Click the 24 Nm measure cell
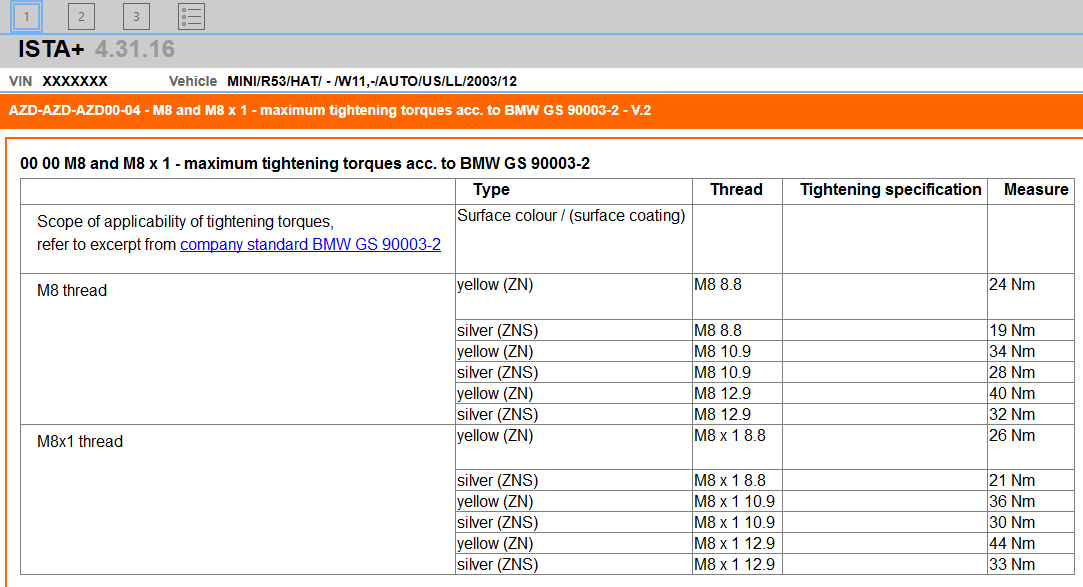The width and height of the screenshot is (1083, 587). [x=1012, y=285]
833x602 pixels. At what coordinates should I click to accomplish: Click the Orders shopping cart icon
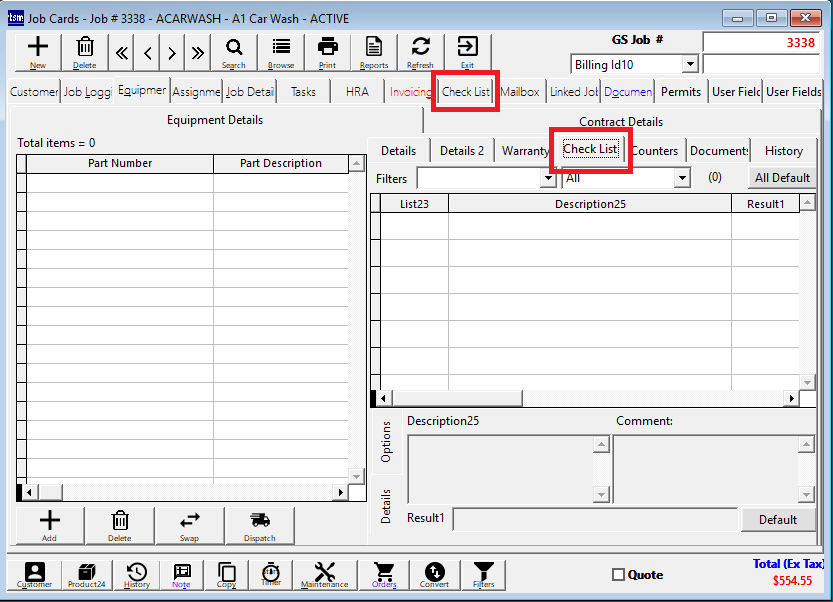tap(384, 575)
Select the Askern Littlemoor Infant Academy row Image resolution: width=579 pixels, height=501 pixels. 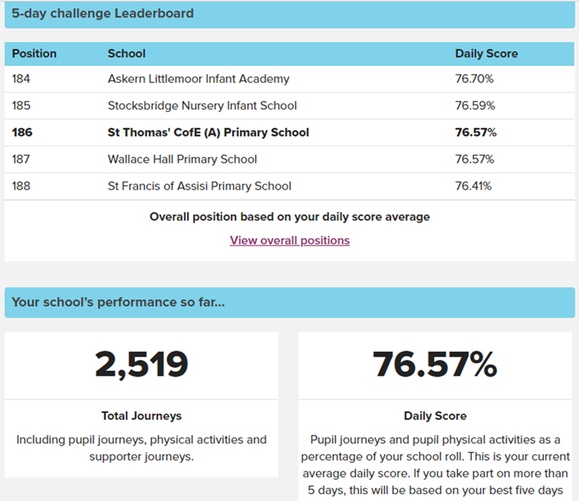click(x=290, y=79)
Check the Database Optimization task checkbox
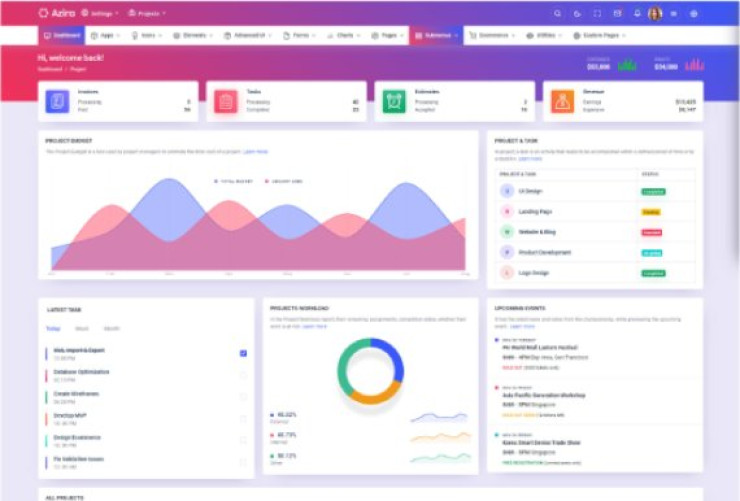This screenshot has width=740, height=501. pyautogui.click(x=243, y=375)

WHAT YOU WILL DO: Keep out the pictures, and copy exactly the lines from the one that contains "Check the Database Optimization task checkbox" through the final line of the records above, both ends included.

SOLUTION TO THIS EXERCISE:
Check the Database Optimization task checkbox
This screenshot has width=740, height=501. pyautogui.click(x=243, y=375)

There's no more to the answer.